It’s the day after Juneau. Royal Caribbean‘s gigantic Ovation of the Seas made port in Sitka, Alaska on Monday, 27 September. Sitka sits primarily on Baronof Island, with a portion just across the bridge on neighboring Chichagoff Island. This city may be small in size and population, but it is large in the history of Alaska, as it was designated the Russian America capital.
To be sure, Sitka is a very small municipality. The total population is well under 9,000… except when a cruise ship hits town, which isn’t very often. In nine Alaska cruises, this was only our second time here. The first was in 1988 on our very first cruise, aboard Holland America‘s original, and very enchanting, MS Noordam (currently sailing as the MS Marella Celebration). It was on this cruise that we met and had a lovely chat with the acclaimed author James A. Michener, but that’s another story. Suffice it to say, Mr. Michener was an absolutely charming man, and one of the most interesting people you’d ever want to meet.

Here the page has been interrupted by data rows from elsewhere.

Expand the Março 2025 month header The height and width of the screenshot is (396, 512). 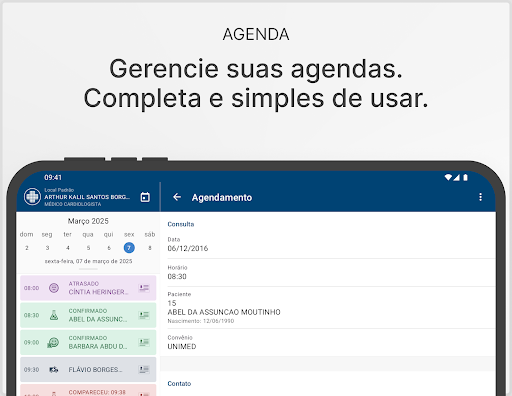(x=88, y=221)
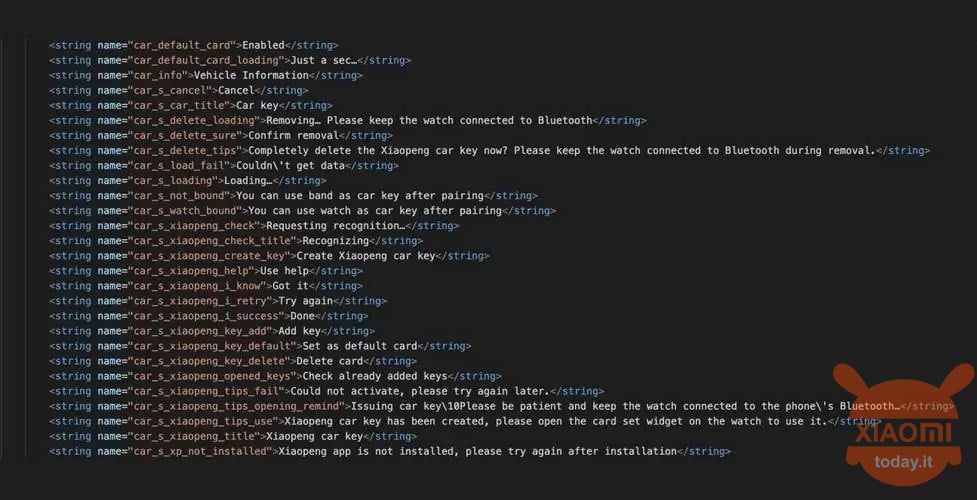The width and height of the screenshot is (977, 500).
Task: Click the XiaomiToday.it watermark logo
Action: (903, 424)
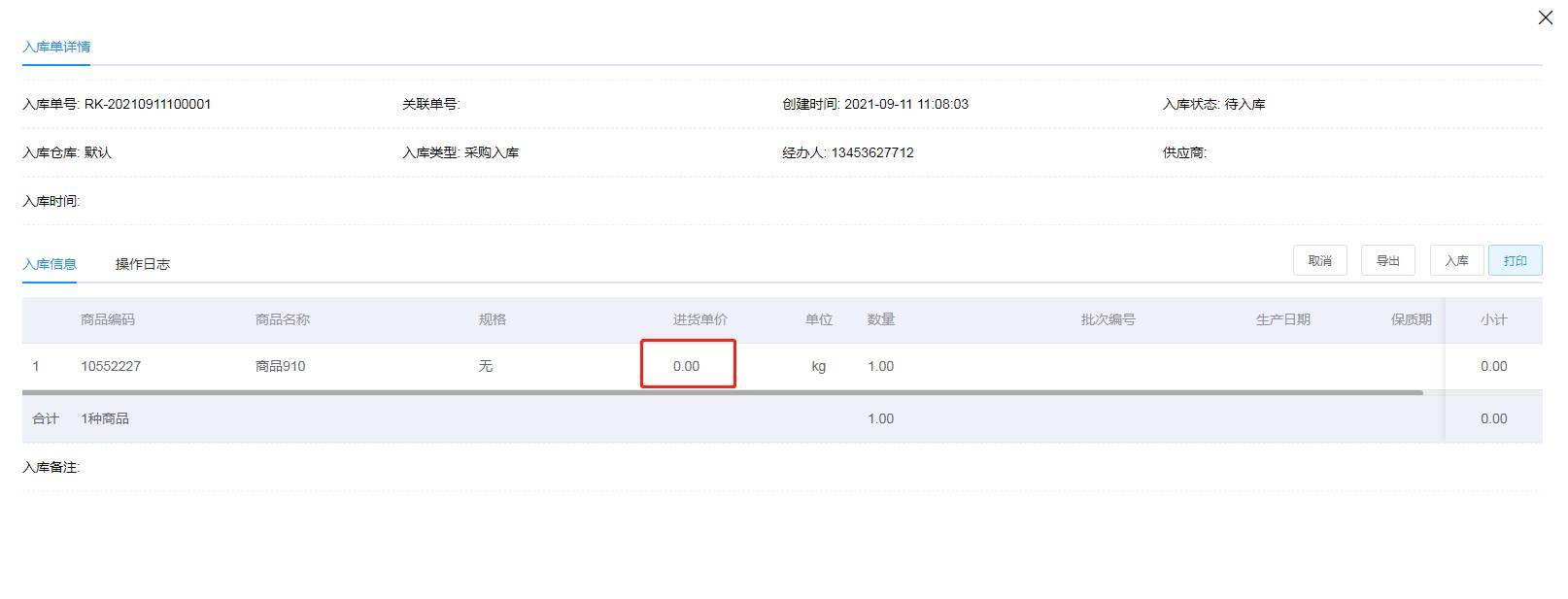Click the 小计 column header
Screen dimensions: 1568x599
coord(1493,319)
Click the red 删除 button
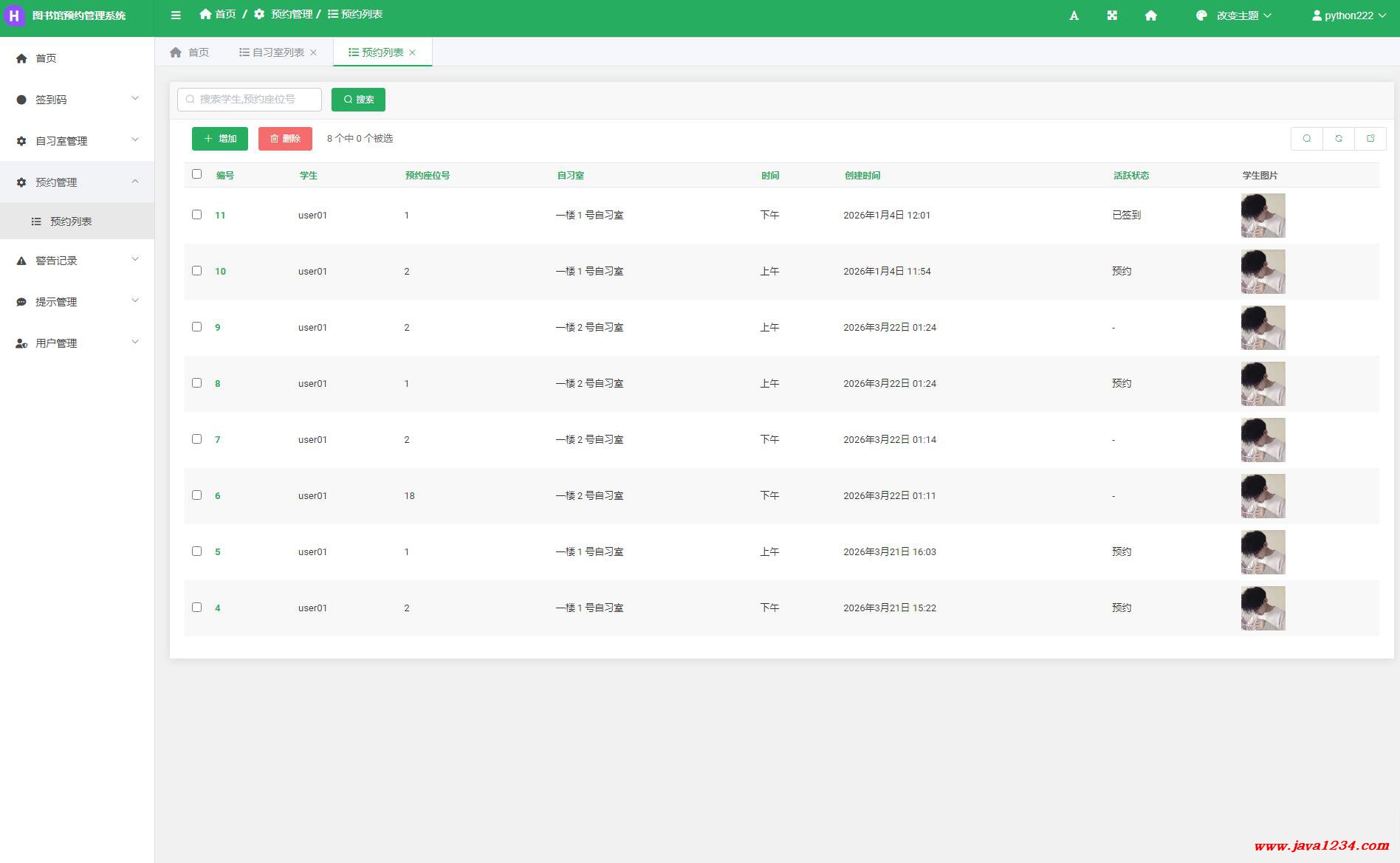 (285, 139)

The town is not the only thing to see here. Look around at the picturesque marinas, and above for beautiful mountains. Below you’ll find some scenes of the boats in and around the marina at Crescent Bay, which is where we were dropped off by the shuttle from the ship. And the mountain vista was taken from very near this spot as well, on the parking side of the Sitka Historical Society Museum building.
Speaking of the waterfront history museum, this beautifully decked out Tlingit canoe awaits you just outside the entrance:
Here in Sitka even the merchant building retain that old frontier charm:
But on Wednesday’s article we’re going to move away from the commercial and on to the historical. I’ll give you a preview of what to expect in just a moment but, before I do, below are two more maritime themed photos from the maritime themed city. The first is a tug that was secured to the dock shared by Ovation of the Seas, which is some 6 miles/9.6 kilometers outside of town. The second is once again from the marina at Crescent Bay.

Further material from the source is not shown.